[Start of Attachment]

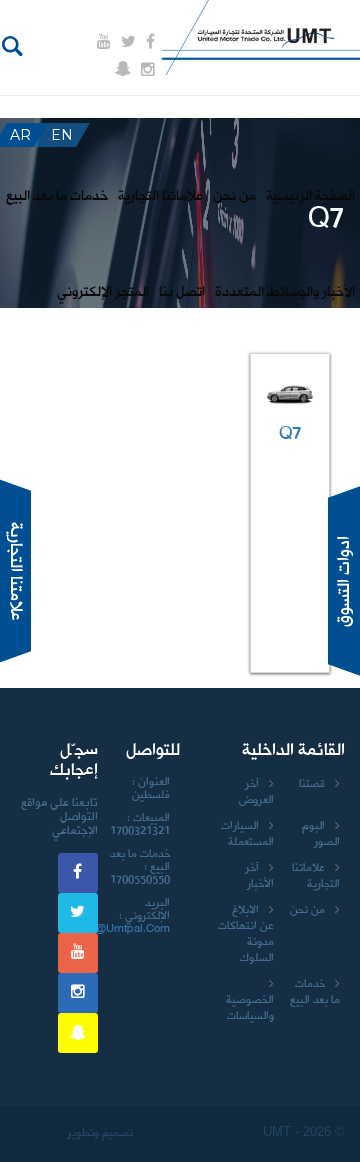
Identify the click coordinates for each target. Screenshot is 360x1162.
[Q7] (290, 394)
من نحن (307, 910)
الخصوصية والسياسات (250, 1008)
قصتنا (312, 784)
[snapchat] (123, 69)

[End of Attachment]

§ **Task statement**
When you copy the listing, keep every line exactly as it is but leave out all images.

§ **Output for this task**
Identify the click coordinates for each target. Screenshot is 360x1162.
[Q7] (290, 394)
من نحن (307, 910)
الخصوصية والسياسات (250, 1008)
قصتنا (312, 784)
[snapchat] (123, 69)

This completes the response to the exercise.